[Records for the exercise]:
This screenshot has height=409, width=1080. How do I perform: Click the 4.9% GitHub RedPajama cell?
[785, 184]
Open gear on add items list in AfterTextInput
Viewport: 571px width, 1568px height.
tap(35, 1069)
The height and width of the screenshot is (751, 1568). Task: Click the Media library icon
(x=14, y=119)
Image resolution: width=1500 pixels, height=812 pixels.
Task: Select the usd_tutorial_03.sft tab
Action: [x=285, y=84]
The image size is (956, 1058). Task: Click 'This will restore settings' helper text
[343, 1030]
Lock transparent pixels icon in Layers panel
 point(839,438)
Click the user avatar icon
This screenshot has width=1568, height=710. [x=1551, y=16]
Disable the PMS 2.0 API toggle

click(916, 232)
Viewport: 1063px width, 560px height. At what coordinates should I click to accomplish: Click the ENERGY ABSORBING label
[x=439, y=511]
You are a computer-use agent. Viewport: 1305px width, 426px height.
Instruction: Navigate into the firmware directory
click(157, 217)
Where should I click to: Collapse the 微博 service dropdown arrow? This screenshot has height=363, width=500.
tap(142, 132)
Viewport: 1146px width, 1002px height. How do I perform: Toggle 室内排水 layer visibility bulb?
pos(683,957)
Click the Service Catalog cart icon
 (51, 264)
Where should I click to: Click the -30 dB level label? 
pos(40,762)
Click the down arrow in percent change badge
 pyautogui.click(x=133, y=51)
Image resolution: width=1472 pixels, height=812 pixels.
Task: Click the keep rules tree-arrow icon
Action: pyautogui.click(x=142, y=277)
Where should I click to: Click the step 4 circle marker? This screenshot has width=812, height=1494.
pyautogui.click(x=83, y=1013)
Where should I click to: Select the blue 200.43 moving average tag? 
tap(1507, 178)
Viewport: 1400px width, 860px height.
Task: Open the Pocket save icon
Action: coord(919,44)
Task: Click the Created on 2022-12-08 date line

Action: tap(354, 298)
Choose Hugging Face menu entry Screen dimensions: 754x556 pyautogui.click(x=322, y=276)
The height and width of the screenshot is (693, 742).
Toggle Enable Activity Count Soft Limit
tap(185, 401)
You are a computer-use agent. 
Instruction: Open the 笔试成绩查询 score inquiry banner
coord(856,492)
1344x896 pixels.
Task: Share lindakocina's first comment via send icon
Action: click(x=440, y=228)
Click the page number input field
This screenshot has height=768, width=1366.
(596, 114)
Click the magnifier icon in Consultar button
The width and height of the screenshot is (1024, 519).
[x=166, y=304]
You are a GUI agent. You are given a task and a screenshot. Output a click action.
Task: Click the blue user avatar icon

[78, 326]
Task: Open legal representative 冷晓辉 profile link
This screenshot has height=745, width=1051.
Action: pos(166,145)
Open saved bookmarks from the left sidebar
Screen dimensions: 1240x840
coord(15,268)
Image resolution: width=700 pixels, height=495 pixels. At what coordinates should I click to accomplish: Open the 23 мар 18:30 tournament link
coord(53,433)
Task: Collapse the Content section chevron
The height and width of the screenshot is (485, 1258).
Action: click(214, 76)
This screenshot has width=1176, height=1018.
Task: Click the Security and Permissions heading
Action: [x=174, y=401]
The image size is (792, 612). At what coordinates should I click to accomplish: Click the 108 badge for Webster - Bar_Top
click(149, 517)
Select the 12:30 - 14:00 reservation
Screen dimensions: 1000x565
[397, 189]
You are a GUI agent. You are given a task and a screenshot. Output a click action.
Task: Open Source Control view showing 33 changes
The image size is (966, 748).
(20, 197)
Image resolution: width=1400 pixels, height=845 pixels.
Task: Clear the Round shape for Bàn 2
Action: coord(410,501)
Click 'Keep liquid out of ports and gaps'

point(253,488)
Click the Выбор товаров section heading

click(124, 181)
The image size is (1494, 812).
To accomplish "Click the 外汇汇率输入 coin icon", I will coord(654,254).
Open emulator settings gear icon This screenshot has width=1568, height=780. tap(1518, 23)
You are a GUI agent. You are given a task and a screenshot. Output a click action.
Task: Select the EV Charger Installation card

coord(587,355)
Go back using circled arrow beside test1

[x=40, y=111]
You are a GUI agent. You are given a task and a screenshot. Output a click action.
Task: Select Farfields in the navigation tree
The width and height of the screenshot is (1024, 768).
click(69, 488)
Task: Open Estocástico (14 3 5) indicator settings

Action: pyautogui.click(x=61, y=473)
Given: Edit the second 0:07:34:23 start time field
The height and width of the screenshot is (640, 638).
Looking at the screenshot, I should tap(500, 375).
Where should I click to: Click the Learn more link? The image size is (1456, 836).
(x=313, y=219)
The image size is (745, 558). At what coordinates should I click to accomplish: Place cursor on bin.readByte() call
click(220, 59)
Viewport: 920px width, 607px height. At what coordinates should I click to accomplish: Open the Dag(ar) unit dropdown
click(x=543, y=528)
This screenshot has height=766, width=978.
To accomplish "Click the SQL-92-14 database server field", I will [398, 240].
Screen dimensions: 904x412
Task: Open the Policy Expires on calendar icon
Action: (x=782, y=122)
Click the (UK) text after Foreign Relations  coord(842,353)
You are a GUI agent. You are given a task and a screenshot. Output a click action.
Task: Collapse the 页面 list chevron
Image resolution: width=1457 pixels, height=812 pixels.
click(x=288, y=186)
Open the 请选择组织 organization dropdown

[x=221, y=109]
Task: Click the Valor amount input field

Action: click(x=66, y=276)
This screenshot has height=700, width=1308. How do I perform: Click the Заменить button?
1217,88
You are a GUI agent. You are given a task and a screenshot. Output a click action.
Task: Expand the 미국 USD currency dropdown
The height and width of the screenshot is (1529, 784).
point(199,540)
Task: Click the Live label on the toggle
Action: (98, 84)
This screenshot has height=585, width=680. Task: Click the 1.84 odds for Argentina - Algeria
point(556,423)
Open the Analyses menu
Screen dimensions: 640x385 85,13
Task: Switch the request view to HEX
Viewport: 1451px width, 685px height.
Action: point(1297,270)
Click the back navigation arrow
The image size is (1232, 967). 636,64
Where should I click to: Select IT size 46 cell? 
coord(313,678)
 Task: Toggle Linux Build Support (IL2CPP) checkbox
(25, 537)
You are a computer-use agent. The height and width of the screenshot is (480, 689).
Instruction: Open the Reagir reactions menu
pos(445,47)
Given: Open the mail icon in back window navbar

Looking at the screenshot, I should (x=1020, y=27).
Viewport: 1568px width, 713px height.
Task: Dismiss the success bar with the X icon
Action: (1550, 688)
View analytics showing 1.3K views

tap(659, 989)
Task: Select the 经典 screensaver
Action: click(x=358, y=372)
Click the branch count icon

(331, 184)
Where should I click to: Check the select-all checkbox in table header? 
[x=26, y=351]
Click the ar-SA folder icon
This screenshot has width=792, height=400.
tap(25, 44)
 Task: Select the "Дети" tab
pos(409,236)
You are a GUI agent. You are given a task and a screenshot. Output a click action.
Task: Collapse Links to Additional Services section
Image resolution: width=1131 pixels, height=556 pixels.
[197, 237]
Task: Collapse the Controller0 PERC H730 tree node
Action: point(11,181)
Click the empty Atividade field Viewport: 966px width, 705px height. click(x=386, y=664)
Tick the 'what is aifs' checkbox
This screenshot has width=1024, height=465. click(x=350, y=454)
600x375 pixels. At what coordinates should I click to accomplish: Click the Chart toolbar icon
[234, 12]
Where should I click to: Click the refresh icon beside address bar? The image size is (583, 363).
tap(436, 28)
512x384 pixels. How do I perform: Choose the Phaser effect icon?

[Exercise prompt]:
Return all of the lines above word for word, in their original order.

[Final result]:
This screenshot has height=409, width=1080. How do I perform: Click the 4.9% GitHub RedPajama cell?
[785, 184]
Open gear on add items list in AfterTextInput
Viewport: 571px width, 1568px height.
tap(35, 1069)
The height and width of the screenshot is (751, 1568). Task: Click the Media library icon
(x=14, y=119)
Image resolution: width=1500 pixels, height=812 pixels.
Task: Select the usd_tutorial_03.sft tab
Action: [x=285, y=84]
The image size is (956, 1058). Task: Click 'This will restore settings' helper text
[343, 1030]
Lock transparent pixels icon in Layers panel
 point(839,438)
Click the user avatar icon
This screenshot has width=1568, height=710. [x=1551, y=16]
Disable the PMS 2.0 API toggle

click(916, 232)
Viewport: 1063px width, 560px height. At what coordinates should I click to accomplish: Click the ENERGY ABSORBING label
[x=439, y=511]
You are a computer-use agent. Viewport: 1305px width, 426px height.
Instruction: Navigate into the firmware directory
click(157, 217)
Where should I click to: Collapse the 微博 service dropdown arrow? This screenshot has height=363, width=500.
tap(142, 132)
Viewport: 1146px width, 1002px height. How do I perform: Toggle 室内排水 layer visibility bulb?
pos(683,957)
Click the Service Catalog cart icon
 (51, 264)
Where should I click to: Click the -30 dB level label? 
pos(40,762)
Click the down arrow in percent change badge
 pyautogui.click(x=133, y=51)
Image resolution: width=1472 pixels, height=812 pixels.
Task: Click the keep rules tree-arrow icon
Action: pyautogui.click(x=142, y=277)
Where should I click to: Click the step 4 circle marker? This screenshot has width=812, height=1494.
pyautogui.click(x=83, y=1013)
Where should I click to: Select the blue 200.43 moving average tag? 
tap(1507, 178)
Viewport: 1400px width, 860px height.
Task: Open the Pocket save icon
Action: coord(919,44)
Task: Click the Created on 2022-12-08 date line

Action: tap(354, 298)
Choose Hugging Face menu entry Screen dimensions: 754x556 pyautogui.click(x=322, y=276)
The height and width of the screenshot is (693, 742).
Toggle Enable Activity Count Soft Limit
tap(185, 401)
You are a computer-use agent. 
Instruction: Open the 笔试成绩查询 score inquiry banner
coord(856,492)
1344x896 pixels.
Task: Share lindakocina's first comment via send icon
Action: click(x=440, y=228)
Click the page number input field
This screenshot has height=768, width=1366.
(596, 114)
Click the magnifier icon in Consultar button
The width and height of the screenshot is (1024, 519).
[x=166, y=304]
You are a GUI agent. You are given a task and a screenshot. Output a click action.
Task: Click the blue user avatar icon

[78, 326]
Task: Open legal representative 冷晓辉 profile link
This screenshot has height=745, width=1051.
Action: pos(166,145)
Open saved bookmarks from the left sidebar
Screen dimensions: 1240x840
coord(15,268)
Image resolution: width=700 pixels, height=495 pixels. At what coordinates should I click to accomplish: Open the 23 мар 18:30 tournament link
coord(53,433)
Task: Collapse the Content section chevron
The height and width of the screenshot is (485, 1258).
Action: click(214, 76)
This screenshot has width=1176, height=1018.
Task: Click the Security and Permissions heading
Action: [x=174, y=401]
The image size is (792, 612). At what coordinates should I click to accomplish: Click the 108 badge for Webster - Bar_Top
click(149, 517)
Select the 12:30 - 14:00 reservation
Screen dimensions: 1000x565
[397, 189]
You are a GUI agent. You are given a task and a screenshot. Output a click action.
Task: Open Source Control view showing 33 changes
The image size is (966, 748).
(20, 197)
Image resolution: width=1400 pixels, height=845 pixels.
Task: Clear the Round shape for Bàn 2
Action: coord(410,501)
Click 'Keep liquid out of ports and gaps'

point(253,488)
Click the Выбор товаров section heading

click(124, 181)
The image size is (1494, 812).
To accomplish "Click the 外汇汇率输入 coin icon", I will coord(654,254).
Open emulator settings gear icon This screenshot has width=1568, height=780. tap(1518, 23)
You are a GUI agent. You are given a task and a screenshot. Output a click action.
Task: Select the EV Charger Installation card

coord(587,355)
Go back using circled arrow beside test1

[x=40, y=111]
You are a GUI agent. You are given a task and a screenshot. Output a click action.
Task: Select Farfields in the navigation tree
The width and height of the screenshot is (1024, 768).
click(69, 488)
Task: Open Estocástico (14 3 5) indicator settings

Action: pyautogui.click(x=61, y=473)
Given: Edit the second 0:07:34:23 start time field
The height and width of the screenshot is (640, 638).
Looking at the screenshot, I should tap(500, 375).
Where should I click to: Click the Learn more link? The image size is (1456, 836).
(x=313, y=219)
The image size is (745, 558). At what coordinates should I click to accomplish: Place cursor on bin.readByte() call
click(220, 59)
Viewport: 920px width, 607px height. At what coordinates should I click to accomplish: Open the Dag(ar) unit dropdown
click(x=543, y=528)
This screenshot has height=766, width=978.
To accomplish "Click the SQL-92-14 database server field", I will [398, 240].
Screen dimensions: 904x412
Task: Open the Policy Expires on calendar icon
Action: (x=782, y=122)
Click the (UK) text after Foreign Relations  coord(842,353)
You are a GUI agent. You are given a task and a screenshot. Output a click action.
Task: Collapse the 页面 list chevron
Image resolution: width=1457 pixels, height=812 pixels.
click(x=288, y=186)
Open the 请选择组织 organization dropdown

[x=221, y=109]
Task: Click the Valor amount input field

Action: click(x=66, y=276)
This screenshot has height=700, width=1308. How do I perform: Click the Заменить button?
1217,88
You are a GUI agent. You are given a task and a screenshot. Output a click action.
Task: Expand the 미국 USD currency dropdown
The height and width of the screenshot is (1529, 784).
point(199,540)
Task: Click the Live label on the toggle
Action: (98, 84)
This screenshot has height=585, width=680. Task: Click the 1.84 odds for Argentina - Algeria
point(556,423)
Open the Analyses menu
Screen dimensions: 640x385 85,13
Task: Switch the request view to HEX
Viewport: 1451px width, 685px height.
Action: point(1297,270)
Click the back navigation arrow
The image size is (1232, 967). 636,64
Where should I click to: Select IT size 46 cell? 
coord(313,678)
 Task: Toggle Linux Build Support (IL2CPP) checkbox
(25, 537)
You are a computer-use agent. The height and width of the screenshot is (480, 689).
Instruction: Open the Reagir reactions menu
pos(445,47)
Given: Open the mail icon in back window navbar

Looking at the screenshot, I should (x=1020, y=27).
Viewport: 1568px width, 713px height.
Task: Dismiss the success bar with the X icon
Action: (1550, 688)
View analytics showing 1.3K views

tap(659, 989)
Task: Select the 经典 screensaver
Action: click(x=358, y=372)
Click the branch count icon

(331, 184)
Where should I click to: Check the select-all checkbox in table header? 
[x=26, y=351]
Click the ar-SA folder icon
This screenshot has width=792, height=400.
tap(25, 44)
 Task: Select the "Дети" tab
pos(409,236)
You are a GUI agent. You are given a task and a screenshot. Output a click action.
Task: Collapse Links to Additional Services section
Image resolution: width=1131 pixels, height=556 pixels.
[197, 237]
Task: Collapse the Controller0 PERC H730 tree node
Action: point(11,181)
Click the empty Atividade field Viewport: 966px width, 705px height. click(x=386, y=664)
Tick the 'what is aifs' checkbox
This screenshot has width=1024, height=465. click(x=350, y=454)
600x375 pixels. At what coordinates should I click to accomplish: Click the Chart toolbar icon
[234, 12]
Where should I click to: Click the refresh icon beside address bar? The image size is (583, 363).
tap(436, 28)
512x384 pixels. How do I perform: Choose the Phaser effect icon?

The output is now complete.